Brendan Nyhan

Moore: “Everything…in ‘Fahrenheit’ was true”

After a mild fact-checking piece on “Sicko” by CNN’s Sanjay Gupta, Michael Moore went on a long rant yesterday in which he claimed that “everything I said in ‘Fahrenheit [9/11]’ was true” (transcript, video):

And for me to come on here and have to listen to that kind of crap. I mean, seriously, I haven’t been on your show now for three years. The last time I was on, you ran a similar piece about “Fahrenheit 9/11” saying this can’t be true what he’s saying about the war, how it’s going to be a quagmire, the weapons of mass destruction.

You know, and — why don’t you start off actually with my first appearance back here on your show in three years and maybe apologize to me for saying that three years ago, because it turned out everything I said in “Fahrenheit” was true. Everything has come to happen.

Everything I said. I mean, I was — I took you in that film to Walter Reed Hospital and it took three years before you or any of the rest of the mainstream media would go to Walter Reed Hospital and see what was happening to our troops. So for me to have to sit here and listen again to more crap about socialized medicine or how the Canadians have it worse than us and all this, all the statistics show that we have far worse healthcare than these other industrialized countries.
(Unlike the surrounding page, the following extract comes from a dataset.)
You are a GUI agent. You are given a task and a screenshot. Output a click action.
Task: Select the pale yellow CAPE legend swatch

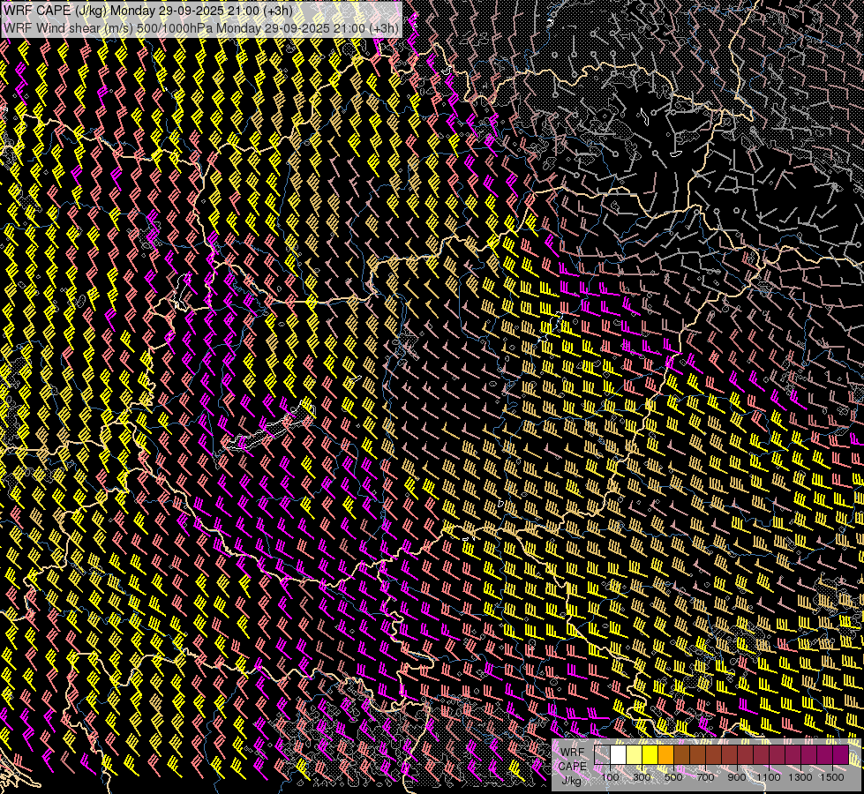(x=635, y=755)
However, as we wrote on Spinsanity in 2004, “Fahrenheit 9/11” is actually “filled with a series of deceptive half-truths and carefully phrased insinuations that Moore does not adequately back up.” Judging by initial reports, “Sicko” is somewhat less problematic (I haven’t seen it yet), but you still should not trust anything that man says.

(Note: Moore disputes Gupta’s piece on his website. I can’t arbitrate without having seen the film, but the debate seems to be the result of conflicting sources of information and slight variations in statistics.)

Update 7/10 10:09 PM: Dean Baker, the co-director of Center for Economic and Policy Research and an American Prospect blogger, says Moore was right about current levels of health care spending in the US.